UC-MSCs on a collagen scaffold have been transplanted into ovaries to treat POF [83, 84]. Ding et al. found that this technique activated primordial follicles in vitro via phosphorylation of FOXO3a, a major suppressor of primordial follicle activation, and FOXO1. Li et al. found that human UC-MSCs used to treat perimenopausal rats secreted cytokines, such as hepatocyte growth factor, vascular endothelial growth factor, and insulin-like growth factor-1, resulting in improved ovarian reserve functions [85].

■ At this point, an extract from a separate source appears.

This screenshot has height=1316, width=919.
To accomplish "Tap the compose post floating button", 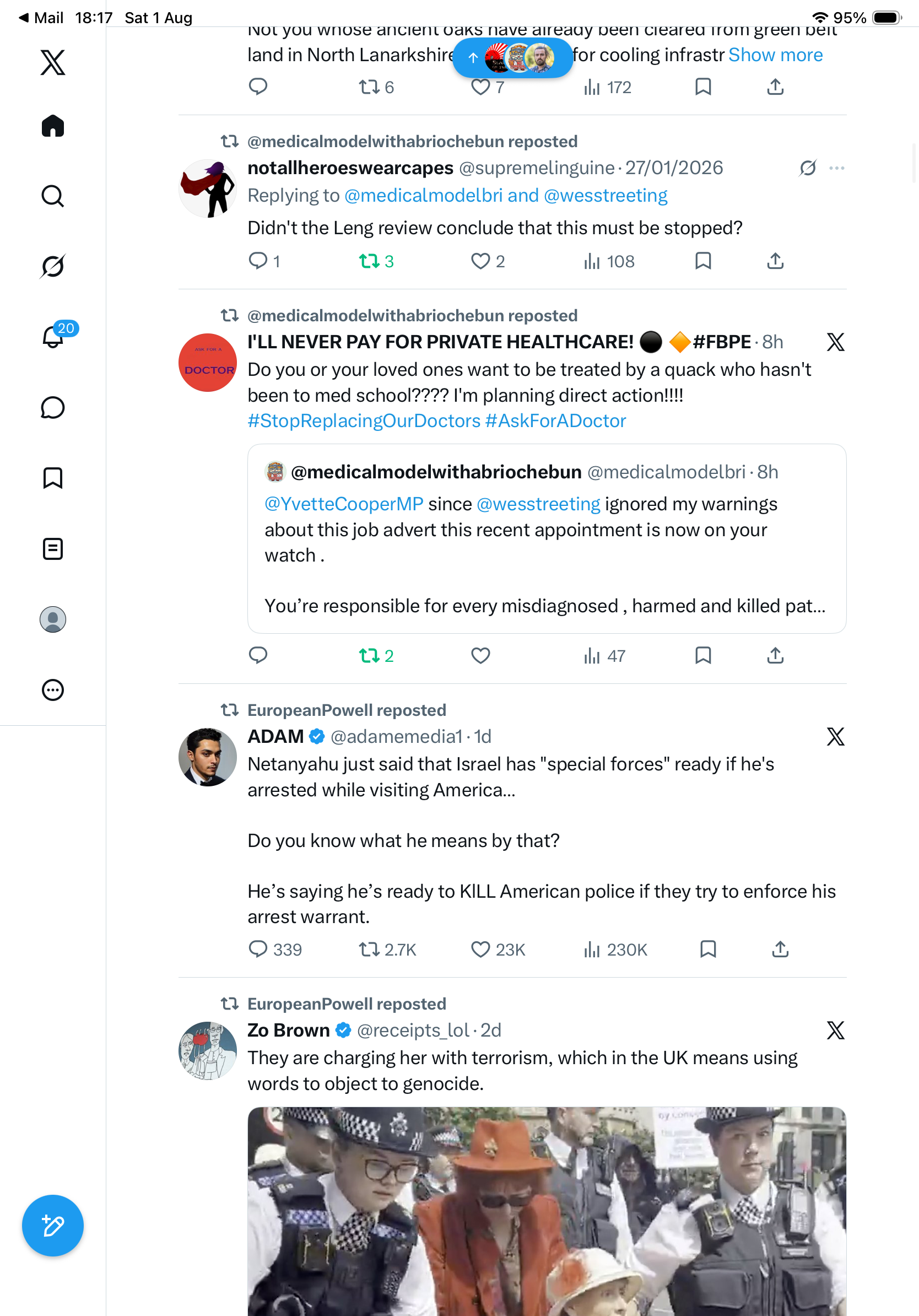I will [53, 1225].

3.4.2. Application of UC-MSCs to Treat Endometrial Disorders

Wharton’s jelly-derived MSCs have the ability to differentiate into endometrial cells [86]. In a rat model, Zhang et al. found that human UC-MSCs repaired injured endometrium, thereby improving fertility. These researchers also found that the number of implanted embryos was higher in groups with multiple UC-MSC transplantations compared to a single UC-MSC transplantation, by upregulating vascular and downregulating proinflammatory factors [87]. Furthermore, UC-MSCs in collagen scaffolds have been used to promote endometrial regeneration by upregulating matrix metalloproteinase-9 in rat uterine scars [88, 89].

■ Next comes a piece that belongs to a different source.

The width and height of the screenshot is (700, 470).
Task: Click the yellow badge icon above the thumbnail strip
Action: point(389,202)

UC-MSCs can ameliorate damage to human endometrial stromal cells [90], and local intramuscular injection is effective for treating uterine niches after cesarean delivery [91]. Additionally, UC-MSCs on collagen scaffolds have been used in a phase I clinical trial to treat patients with recurrent uterine adhesions. The results suggested that they can improve endometrial proliferation, differentiation, and neovascularization by upregulating estrogen receptor α, vimentin, Ki67, and von Willebrand factor expression levels, and downregulating the ΔNP63 expression level [92].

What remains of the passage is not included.